## Bloc de texte
'''
Le 23 août, le célèbre compte Twitter @POTUS de Joe Biden confirme officiellement : « Conformément à ma promesse de campagne, mon administration annonce un plan visant à accorder un peu de répit aux familles issues des classes ouvrières et moyennes au moment où elles se préparent à reprendre le remboursement des prêts étudiants fédéraux en janvier 2023 ». Alors que les élections de mi-mandat se tiendront le 8 novembre prochain, l’annonce résonne grandement. Selon la Maison Blanche, les personnes gagnant moins de 125 000 dollars par an et les ménages touchant moins de 250 000 dollars par an seront éligibles pour bénéficier de cette mesure qui devrait concerner au total 20 millions d’Américains et coûter environ 300 milliards de dollars (2).

Dans le camp républicain, c’est le tollé général. Chacun y va de sa diatribe sur les réseaux sociaux et dans les interviews accordées à la presse. Ainsi, une figure du parti républicain déclare que cette mesure (3) « punissait injustement les Américains qui ont économisé pour l’université ou fait un choix de carrière différent ». Et le chef de file des républicains au Sénat, Mitch McConnell d’embrayer (4) : « C’est une gifle pour toutes les familles qui ont fait des sacrifices pour épargner pour l’université, pour tous les diplômés qui ont remboursé ».
'''
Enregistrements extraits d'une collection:
'''
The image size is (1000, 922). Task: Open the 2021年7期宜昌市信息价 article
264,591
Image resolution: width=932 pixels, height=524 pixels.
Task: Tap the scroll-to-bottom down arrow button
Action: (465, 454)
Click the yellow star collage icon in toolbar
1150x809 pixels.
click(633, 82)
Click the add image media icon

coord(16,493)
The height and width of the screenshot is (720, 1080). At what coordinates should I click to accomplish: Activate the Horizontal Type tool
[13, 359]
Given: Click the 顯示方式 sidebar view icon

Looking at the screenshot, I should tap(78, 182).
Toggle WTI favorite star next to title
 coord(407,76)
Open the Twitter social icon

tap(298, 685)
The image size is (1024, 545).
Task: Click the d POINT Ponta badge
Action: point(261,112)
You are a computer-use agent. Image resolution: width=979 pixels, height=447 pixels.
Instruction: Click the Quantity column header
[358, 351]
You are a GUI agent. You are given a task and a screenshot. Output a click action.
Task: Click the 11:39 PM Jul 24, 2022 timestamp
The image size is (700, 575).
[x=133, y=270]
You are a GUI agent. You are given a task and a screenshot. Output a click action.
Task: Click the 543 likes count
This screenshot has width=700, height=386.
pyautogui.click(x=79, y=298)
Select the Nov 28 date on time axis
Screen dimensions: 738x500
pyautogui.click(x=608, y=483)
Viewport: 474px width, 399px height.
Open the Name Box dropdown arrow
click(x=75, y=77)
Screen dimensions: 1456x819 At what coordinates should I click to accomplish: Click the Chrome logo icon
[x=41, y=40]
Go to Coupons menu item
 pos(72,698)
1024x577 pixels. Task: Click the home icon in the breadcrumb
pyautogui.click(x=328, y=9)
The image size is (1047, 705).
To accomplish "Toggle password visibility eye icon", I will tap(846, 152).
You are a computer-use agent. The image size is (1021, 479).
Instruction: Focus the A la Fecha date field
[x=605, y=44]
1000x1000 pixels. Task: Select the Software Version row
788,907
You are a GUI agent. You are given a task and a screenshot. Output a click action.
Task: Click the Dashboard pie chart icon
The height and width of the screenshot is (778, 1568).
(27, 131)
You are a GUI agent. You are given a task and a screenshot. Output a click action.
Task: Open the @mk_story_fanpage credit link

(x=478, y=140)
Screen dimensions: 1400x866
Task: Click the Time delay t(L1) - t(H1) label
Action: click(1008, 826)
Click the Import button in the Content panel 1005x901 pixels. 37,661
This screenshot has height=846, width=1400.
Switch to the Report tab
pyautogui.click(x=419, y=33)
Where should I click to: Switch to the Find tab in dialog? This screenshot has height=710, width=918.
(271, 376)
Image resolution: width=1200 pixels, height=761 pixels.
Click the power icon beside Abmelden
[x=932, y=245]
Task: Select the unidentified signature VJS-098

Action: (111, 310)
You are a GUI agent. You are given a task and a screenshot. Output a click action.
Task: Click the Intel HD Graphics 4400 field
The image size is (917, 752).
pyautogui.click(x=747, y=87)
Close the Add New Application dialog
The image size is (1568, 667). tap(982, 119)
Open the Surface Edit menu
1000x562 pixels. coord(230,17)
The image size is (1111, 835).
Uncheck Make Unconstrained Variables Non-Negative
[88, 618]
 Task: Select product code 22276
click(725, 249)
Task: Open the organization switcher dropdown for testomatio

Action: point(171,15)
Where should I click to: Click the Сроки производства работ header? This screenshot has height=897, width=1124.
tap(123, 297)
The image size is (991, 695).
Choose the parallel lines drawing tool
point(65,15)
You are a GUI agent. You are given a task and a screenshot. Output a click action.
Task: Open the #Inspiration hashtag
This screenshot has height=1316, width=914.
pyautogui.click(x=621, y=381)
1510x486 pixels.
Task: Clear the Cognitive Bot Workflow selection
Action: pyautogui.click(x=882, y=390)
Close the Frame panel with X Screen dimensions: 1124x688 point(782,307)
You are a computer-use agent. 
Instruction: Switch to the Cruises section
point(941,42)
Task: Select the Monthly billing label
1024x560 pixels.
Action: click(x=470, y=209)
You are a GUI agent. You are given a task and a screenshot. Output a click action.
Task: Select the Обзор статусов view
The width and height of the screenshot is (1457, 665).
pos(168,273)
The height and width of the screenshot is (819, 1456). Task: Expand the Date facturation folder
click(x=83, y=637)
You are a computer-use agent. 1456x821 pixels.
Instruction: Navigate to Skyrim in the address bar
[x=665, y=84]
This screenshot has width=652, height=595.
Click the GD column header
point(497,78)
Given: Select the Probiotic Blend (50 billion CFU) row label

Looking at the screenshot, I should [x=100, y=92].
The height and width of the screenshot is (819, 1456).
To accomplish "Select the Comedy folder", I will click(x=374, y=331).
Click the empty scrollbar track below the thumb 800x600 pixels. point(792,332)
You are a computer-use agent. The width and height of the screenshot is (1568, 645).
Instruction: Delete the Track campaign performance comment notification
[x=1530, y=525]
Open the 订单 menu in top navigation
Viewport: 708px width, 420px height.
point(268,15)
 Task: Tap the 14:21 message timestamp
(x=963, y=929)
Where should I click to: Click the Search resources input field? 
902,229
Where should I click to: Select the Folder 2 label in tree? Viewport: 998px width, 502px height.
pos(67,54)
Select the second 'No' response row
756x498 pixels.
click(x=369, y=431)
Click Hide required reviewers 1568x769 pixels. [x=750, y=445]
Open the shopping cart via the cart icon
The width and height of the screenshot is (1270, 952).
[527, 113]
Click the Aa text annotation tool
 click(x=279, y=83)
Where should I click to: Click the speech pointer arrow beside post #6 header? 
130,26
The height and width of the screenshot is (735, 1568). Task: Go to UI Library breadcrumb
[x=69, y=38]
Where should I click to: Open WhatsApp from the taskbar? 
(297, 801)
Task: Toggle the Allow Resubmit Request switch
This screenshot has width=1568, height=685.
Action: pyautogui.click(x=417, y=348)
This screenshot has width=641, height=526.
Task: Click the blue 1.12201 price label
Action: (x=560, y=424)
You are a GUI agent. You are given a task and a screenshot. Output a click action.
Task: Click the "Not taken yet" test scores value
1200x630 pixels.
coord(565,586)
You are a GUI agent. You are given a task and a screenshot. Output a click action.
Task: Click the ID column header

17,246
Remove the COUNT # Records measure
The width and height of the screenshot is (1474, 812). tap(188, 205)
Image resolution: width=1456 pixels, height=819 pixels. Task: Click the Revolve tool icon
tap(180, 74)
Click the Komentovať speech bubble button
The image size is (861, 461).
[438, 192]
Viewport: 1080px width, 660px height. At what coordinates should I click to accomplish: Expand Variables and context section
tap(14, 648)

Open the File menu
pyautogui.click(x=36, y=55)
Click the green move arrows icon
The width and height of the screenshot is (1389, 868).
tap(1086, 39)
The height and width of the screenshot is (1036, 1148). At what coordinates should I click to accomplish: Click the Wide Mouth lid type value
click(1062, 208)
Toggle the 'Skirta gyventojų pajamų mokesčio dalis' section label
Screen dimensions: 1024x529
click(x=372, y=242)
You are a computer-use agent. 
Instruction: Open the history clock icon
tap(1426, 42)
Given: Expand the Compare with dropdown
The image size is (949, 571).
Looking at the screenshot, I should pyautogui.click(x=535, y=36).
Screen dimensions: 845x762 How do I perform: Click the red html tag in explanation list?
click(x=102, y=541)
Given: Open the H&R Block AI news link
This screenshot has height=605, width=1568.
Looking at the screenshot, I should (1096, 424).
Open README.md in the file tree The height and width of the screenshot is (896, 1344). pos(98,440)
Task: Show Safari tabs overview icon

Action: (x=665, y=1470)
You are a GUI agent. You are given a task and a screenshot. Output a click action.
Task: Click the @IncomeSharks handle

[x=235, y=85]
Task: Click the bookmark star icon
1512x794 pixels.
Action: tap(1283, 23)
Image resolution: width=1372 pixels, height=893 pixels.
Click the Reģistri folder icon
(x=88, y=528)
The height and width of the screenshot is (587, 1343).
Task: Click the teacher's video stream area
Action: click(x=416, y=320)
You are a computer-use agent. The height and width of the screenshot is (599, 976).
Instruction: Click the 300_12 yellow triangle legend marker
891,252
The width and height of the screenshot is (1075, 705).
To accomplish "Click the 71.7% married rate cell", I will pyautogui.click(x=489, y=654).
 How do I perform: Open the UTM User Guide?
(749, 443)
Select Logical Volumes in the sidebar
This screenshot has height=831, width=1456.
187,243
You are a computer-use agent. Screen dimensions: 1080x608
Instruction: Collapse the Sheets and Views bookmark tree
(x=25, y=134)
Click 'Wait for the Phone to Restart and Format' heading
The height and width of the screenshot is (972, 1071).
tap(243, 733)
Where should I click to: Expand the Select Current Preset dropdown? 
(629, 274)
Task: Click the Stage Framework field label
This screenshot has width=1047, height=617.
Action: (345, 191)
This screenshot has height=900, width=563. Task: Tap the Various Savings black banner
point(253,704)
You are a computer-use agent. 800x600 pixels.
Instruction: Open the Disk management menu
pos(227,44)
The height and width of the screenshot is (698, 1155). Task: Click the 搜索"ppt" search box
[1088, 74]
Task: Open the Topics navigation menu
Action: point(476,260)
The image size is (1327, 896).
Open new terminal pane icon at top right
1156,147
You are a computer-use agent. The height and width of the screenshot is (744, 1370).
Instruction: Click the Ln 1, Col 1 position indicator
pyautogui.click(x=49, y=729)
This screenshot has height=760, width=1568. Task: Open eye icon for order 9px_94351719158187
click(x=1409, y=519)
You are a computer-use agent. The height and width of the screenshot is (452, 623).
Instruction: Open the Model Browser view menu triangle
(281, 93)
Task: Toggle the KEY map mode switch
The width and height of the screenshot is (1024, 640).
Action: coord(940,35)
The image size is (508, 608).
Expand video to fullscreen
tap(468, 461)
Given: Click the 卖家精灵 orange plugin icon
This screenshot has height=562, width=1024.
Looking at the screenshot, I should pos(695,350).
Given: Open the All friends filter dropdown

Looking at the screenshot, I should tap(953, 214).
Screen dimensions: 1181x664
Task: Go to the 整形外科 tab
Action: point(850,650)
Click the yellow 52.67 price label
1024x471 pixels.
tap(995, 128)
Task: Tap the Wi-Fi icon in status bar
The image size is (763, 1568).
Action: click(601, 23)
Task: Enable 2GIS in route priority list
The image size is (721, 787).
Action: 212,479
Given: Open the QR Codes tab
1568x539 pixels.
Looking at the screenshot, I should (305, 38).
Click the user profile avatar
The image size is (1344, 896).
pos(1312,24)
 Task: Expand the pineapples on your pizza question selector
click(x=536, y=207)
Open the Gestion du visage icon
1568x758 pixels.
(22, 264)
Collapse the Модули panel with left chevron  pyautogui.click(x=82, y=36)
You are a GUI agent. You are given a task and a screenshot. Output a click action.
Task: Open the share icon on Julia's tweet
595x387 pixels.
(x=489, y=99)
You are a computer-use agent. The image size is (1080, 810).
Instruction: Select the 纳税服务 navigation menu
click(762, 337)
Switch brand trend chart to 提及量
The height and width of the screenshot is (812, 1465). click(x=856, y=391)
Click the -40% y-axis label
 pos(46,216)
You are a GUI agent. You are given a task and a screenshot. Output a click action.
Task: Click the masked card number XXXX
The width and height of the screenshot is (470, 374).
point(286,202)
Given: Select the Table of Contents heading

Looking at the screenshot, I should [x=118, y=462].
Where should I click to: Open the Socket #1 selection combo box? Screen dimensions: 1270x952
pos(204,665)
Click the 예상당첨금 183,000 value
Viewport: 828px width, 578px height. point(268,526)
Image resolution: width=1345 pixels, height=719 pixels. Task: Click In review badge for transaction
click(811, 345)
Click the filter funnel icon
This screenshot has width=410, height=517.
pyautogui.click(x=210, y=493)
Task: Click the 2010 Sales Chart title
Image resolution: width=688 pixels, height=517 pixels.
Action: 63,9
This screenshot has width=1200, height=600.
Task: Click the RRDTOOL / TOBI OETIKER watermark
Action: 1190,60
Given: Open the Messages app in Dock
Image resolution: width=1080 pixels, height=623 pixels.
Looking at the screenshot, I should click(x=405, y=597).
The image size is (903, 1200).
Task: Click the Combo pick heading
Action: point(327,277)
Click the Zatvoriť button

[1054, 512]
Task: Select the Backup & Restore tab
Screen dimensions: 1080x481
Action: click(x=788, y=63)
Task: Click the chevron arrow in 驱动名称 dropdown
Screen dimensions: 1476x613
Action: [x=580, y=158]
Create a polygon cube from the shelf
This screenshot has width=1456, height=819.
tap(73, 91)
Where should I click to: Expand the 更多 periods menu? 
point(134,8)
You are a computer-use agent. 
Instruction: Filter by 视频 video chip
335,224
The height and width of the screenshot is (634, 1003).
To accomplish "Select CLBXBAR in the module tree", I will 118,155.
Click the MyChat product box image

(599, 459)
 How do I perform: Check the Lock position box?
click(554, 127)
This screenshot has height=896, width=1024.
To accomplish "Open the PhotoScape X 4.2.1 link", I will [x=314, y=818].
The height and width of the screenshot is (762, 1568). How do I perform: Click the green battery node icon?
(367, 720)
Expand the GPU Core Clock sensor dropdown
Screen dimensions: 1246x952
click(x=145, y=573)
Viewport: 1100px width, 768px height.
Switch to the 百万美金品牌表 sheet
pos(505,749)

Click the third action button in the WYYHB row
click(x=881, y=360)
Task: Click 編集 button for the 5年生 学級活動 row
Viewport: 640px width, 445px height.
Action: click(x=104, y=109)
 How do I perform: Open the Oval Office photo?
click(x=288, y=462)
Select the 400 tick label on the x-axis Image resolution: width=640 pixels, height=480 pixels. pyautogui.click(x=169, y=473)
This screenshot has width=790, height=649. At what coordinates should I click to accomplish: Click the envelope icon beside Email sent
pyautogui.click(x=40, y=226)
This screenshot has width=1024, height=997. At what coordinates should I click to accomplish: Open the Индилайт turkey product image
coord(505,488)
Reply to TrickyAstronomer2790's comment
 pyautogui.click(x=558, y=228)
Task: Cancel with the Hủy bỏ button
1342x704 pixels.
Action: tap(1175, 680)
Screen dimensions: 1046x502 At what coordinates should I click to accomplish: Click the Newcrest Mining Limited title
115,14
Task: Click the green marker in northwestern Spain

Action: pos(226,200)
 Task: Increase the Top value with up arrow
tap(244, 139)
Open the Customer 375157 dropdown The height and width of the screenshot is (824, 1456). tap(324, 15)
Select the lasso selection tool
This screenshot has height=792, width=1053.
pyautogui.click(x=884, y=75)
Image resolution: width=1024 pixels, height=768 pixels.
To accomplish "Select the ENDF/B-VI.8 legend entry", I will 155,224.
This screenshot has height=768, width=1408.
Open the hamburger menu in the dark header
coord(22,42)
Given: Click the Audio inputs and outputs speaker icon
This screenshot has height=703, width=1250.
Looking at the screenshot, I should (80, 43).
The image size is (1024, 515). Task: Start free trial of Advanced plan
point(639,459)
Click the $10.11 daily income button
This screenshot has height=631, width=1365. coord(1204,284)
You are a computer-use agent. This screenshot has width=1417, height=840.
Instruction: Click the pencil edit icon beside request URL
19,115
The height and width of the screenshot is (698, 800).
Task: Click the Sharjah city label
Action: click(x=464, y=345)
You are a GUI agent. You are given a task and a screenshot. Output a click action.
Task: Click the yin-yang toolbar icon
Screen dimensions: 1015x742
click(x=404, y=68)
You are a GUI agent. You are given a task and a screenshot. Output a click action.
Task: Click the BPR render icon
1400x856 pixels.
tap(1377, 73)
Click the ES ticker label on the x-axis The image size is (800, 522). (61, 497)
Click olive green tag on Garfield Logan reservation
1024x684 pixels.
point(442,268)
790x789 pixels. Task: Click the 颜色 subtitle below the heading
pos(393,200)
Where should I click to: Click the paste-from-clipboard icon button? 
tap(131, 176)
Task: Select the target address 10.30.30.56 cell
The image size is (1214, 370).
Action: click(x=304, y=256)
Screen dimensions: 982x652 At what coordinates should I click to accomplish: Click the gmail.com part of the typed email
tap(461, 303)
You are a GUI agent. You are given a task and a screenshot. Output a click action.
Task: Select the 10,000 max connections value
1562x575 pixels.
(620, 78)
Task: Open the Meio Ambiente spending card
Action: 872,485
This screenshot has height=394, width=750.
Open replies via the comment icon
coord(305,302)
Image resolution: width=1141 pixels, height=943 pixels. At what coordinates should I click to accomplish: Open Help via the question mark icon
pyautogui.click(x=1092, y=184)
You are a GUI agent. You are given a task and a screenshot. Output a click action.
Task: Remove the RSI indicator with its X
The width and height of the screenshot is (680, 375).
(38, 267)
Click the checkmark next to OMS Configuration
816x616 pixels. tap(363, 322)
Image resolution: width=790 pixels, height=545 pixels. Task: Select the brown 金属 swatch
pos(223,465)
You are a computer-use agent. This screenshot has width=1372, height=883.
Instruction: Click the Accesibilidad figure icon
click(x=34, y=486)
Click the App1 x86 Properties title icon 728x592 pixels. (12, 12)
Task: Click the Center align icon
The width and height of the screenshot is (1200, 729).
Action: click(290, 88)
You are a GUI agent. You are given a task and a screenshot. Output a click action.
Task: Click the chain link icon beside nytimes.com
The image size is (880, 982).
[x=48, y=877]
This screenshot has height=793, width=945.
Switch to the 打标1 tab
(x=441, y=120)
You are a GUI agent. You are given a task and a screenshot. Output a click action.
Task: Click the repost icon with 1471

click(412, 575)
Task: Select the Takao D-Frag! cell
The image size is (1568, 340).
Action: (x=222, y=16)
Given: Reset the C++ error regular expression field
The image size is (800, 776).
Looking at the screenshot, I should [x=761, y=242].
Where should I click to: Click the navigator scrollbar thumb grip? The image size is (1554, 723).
'''
## Consigne 1
Pouvez-vous recopier fidèlement le passage du texte sur les prêts étudiants qui commence à « Le 23 août, le » et se termine à « de dollars (2). » ?
## Consigne 2
Pouvez-vous réécrire en tableau Markdown les lignes de la liste qui commencent à la ligne contenant « Where should I click to: Open WhatsApp » et se terminent à celle contenant « The width and height of the screenshot is (1474, 812). », ces deux lignes comprises ? Utilisez les colonnes « Rang » et « Ligne », et omettez les lignes vides.

## Résultat 1
Le 23 août, le célèbre compte Twitter @POTUS de Joe Biden confirme officiellement : « Conformément à ma promesse de campagne, mon administration annonce un plan visant à accorder un peu de répit aux familles issues des classes ouvrières et moyennes au moment où elles se préparent à reprendre le remboursement des prêts étudiants fédéraux en janvier 2023 ». Alors que les élections de mi-mandat se tiendront le 8 novembre prochain, l’annonce résonne grandement. Selon la Maison Blanche, les personnes gagnant moins de 125 000 dollars par an et les ménages touchant moins de 250 000 dollars par an seront éligibles pour bénéficier de cette mesure qui devrait concerner au total 20 millions d’Américains et coûter environ 300 milliards de dollars (2).

## Résultat 2
| Rang | Ligne |
|---|---|
| 1 | Where should I click to: Open WhatsApp from the taskbar?  |
| 2 | (297, 801) |
| 3 | Task: Toggle the Allow Resubmit Request switch |
| 4 | This screenshot has width=1568, height=685. |
| 5 | Action: pyautogui.click(x=417, y=348) |
| 6 | This screenshot has width=641, height=526. |
| 7 | Task: Click the blue 1.12201 price label |
| 8 | Action: (x=560, y=424) |
| 9 | You are a GUI agent. You are given a task and a screenshot. Output a click action. |
| 10 | Task: Click the "Not taken yet" test scores value |
| 11 | 1200x630 pixels. |
| 12 | coord(565,586) |
| 13 | You are a GUI agent. You are given a task and a screenshot. Output a click action. |
| 14 | Task: Click the ID column header |
| 15 | 17,246 |
| 16 | Remove the COUNT # Records measure |
| 17 | The width and height of the screenshot is (1474, 812). tap(188, 205) |